(Supplied records begins)
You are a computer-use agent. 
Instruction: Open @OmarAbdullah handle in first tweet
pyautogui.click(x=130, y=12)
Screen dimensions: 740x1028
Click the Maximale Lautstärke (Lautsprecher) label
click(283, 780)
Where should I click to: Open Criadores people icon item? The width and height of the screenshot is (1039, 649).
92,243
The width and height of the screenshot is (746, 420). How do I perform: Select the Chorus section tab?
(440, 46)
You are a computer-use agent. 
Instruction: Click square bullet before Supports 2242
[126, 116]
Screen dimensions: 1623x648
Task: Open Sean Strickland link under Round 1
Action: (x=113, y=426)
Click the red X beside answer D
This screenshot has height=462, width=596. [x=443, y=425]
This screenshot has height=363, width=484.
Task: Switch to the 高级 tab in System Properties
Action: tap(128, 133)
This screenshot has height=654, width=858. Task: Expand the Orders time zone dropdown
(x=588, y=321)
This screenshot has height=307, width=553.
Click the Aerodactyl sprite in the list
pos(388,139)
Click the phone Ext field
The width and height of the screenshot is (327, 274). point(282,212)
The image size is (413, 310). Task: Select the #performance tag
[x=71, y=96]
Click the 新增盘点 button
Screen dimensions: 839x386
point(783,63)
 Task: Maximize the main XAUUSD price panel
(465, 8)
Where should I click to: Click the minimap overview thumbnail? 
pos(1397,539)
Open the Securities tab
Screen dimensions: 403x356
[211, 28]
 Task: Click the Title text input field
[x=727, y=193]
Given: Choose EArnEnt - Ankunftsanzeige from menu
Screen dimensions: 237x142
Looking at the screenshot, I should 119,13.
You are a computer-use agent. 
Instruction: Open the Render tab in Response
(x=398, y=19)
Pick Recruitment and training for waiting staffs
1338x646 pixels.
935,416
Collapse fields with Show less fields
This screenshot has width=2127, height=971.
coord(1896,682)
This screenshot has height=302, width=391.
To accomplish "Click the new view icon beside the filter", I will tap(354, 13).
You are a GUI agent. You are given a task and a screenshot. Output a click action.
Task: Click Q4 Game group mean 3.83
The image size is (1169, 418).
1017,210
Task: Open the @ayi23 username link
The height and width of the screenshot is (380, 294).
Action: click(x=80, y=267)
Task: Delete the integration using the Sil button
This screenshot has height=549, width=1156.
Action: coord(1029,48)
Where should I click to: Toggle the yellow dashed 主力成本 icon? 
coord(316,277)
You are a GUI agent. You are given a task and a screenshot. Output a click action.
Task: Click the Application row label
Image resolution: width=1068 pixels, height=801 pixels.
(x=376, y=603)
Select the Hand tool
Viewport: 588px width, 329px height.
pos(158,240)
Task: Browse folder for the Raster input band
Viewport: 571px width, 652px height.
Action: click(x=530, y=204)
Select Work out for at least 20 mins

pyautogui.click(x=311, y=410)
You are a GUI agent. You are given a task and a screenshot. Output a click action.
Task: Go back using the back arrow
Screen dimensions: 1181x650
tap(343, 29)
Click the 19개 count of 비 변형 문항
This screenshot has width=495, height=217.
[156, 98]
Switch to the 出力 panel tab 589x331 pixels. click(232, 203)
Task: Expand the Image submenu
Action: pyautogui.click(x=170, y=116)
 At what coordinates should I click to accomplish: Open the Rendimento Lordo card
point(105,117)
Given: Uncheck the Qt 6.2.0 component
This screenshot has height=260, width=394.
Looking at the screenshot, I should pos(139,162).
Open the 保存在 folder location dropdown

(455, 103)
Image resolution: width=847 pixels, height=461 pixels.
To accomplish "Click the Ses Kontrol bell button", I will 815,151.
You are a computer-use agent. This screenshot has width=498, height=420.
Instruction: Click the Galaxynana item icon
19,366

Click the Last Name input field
(Supplied records ends)
- **Task statement**
The answer must consist of every line from the entries that holds the string "will".

- **Result**
To accomplish "Click the new view icon beside the filter", I will tap(354, 13).
To accomplish "Click the Ses Kontrol bell button", I will 815,151.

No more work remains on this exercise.